Start of Extracted data

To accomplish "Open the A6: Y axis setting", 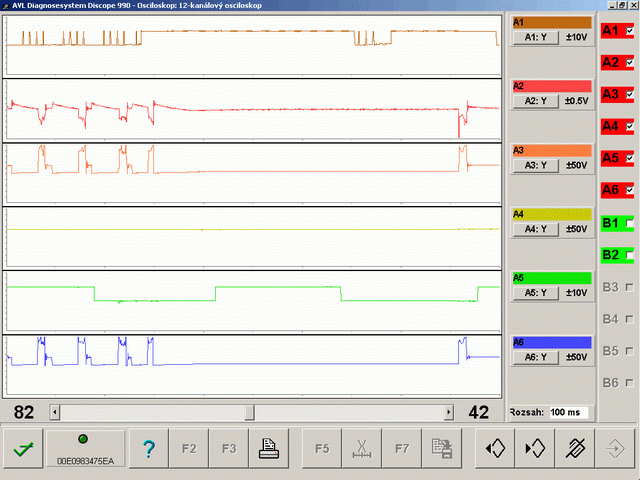I will (536, 357).
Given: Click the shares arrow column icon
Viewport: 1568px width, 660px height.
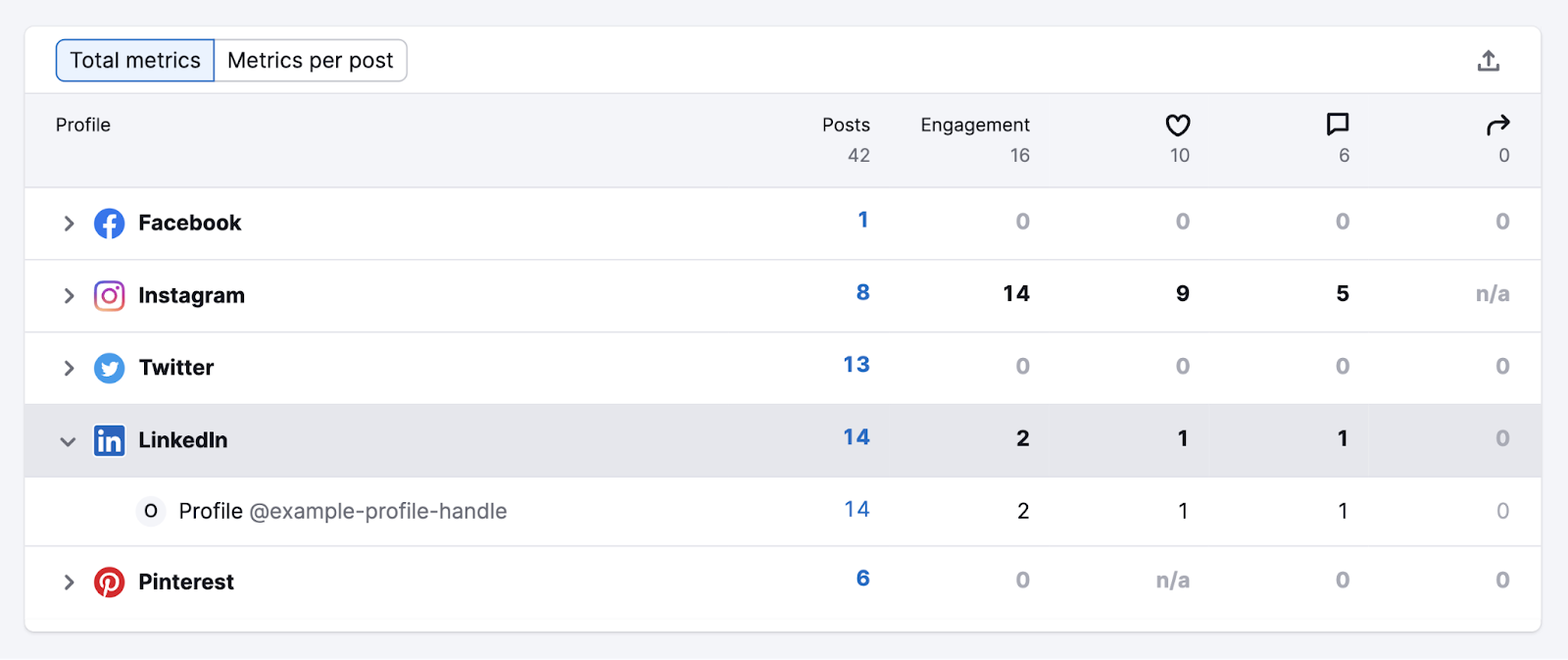Looking at the screenshot, I should pyautogui.click(x=1498, y=125).

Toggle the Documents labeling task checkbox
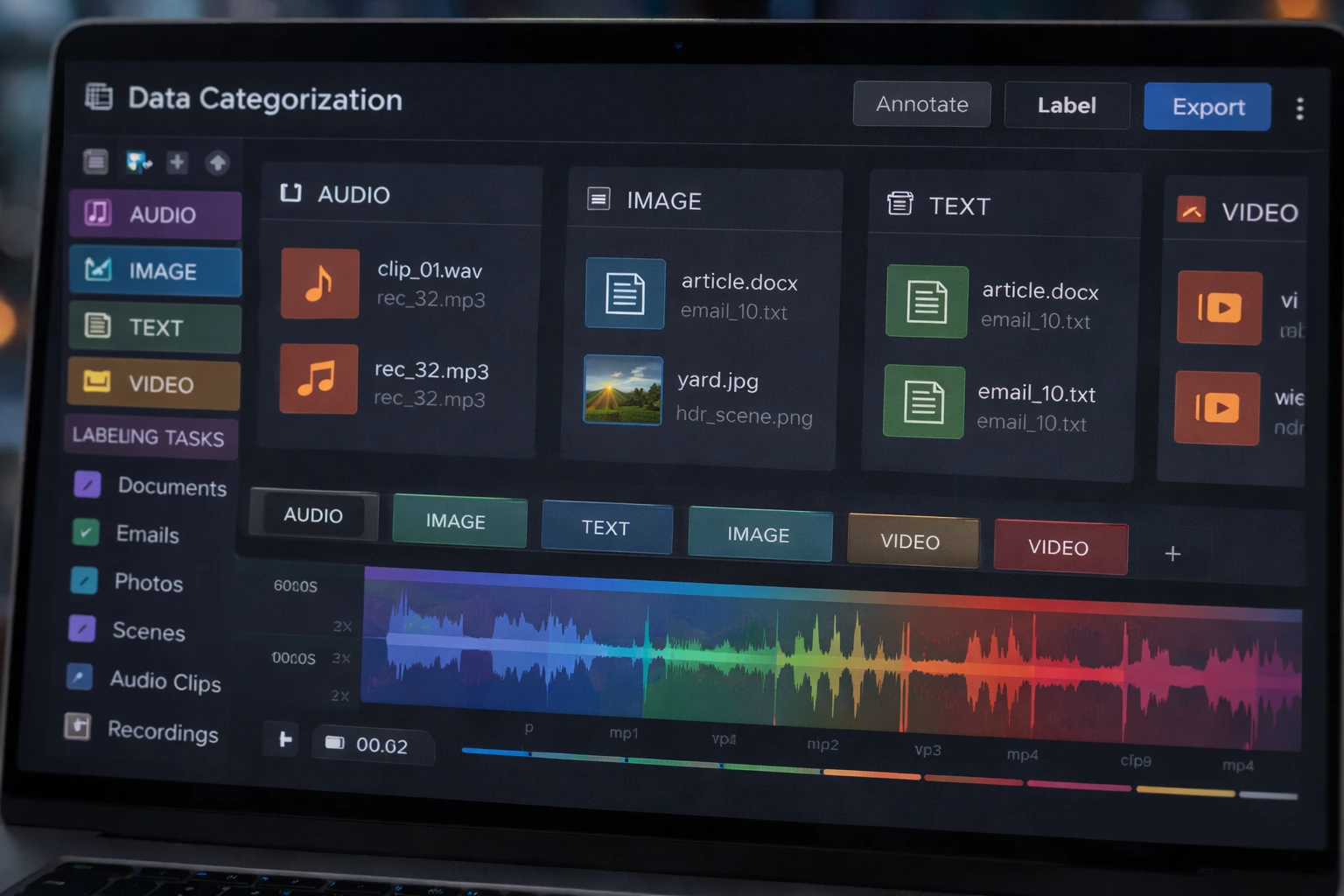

End of Extracted data

Reproduce, word for word, every line from the one that contains "Given: Click the shares arrow column icon" to the end of the data, including both ends; omit all pictures.

§ Exercise response:
Given: Click the shares arrow column icon
Viewport: 1568px width, 660px height.
Looking at the screenshot, I should pyautogui.click(x=1498, y=125).

Toggle the Documents labeling task checkbox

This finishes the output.